Write out every line of the rows below word for word, but leave out the pictures.

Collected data
>>
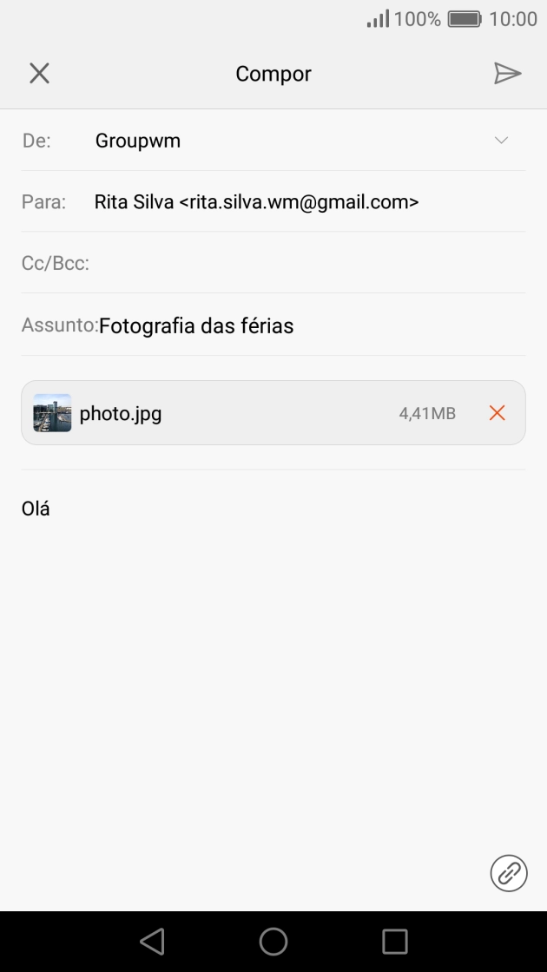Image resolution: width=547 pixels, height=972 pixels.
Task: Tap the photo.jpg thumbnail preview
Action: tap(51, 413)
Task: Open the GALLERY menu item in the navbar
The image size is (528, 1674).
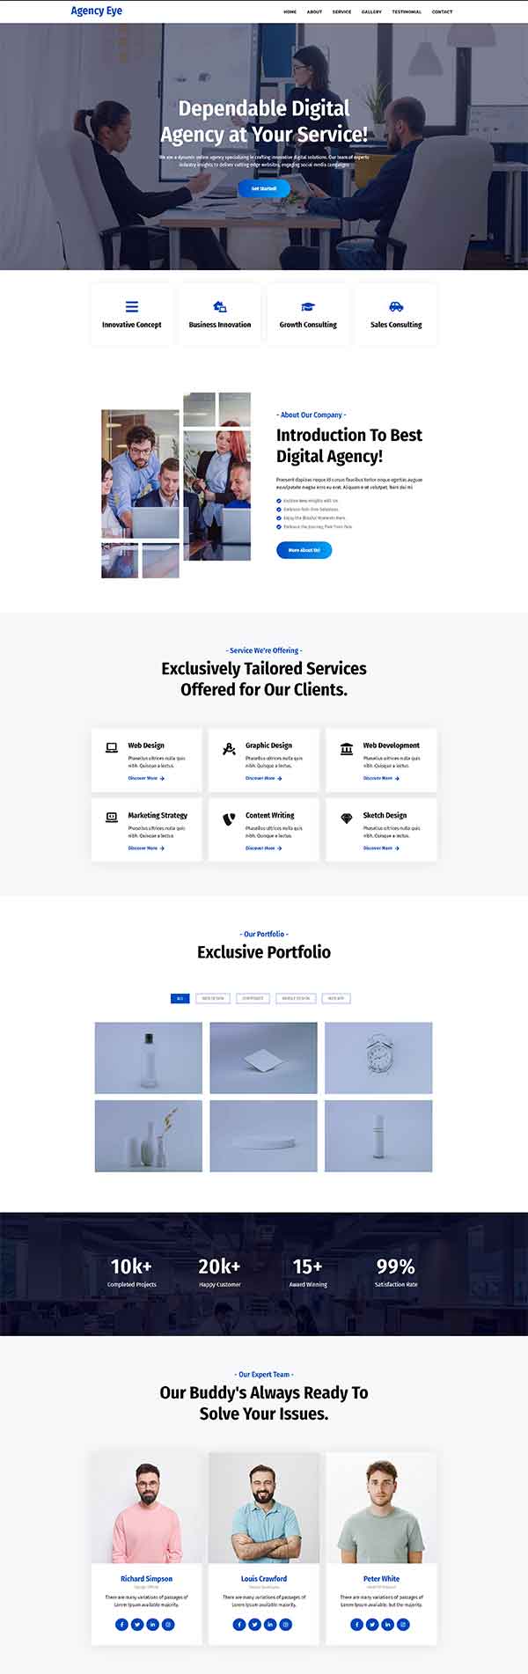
<<
**THE ANSWER**
Image resolution: width=547 pixels, height=972 pixels.
Task: Tap the photo.jpg thumbnail preview
Action: tap(51, 413)
Task: Open the GALLERY menu item in the navbar
The image size is (528, 1674).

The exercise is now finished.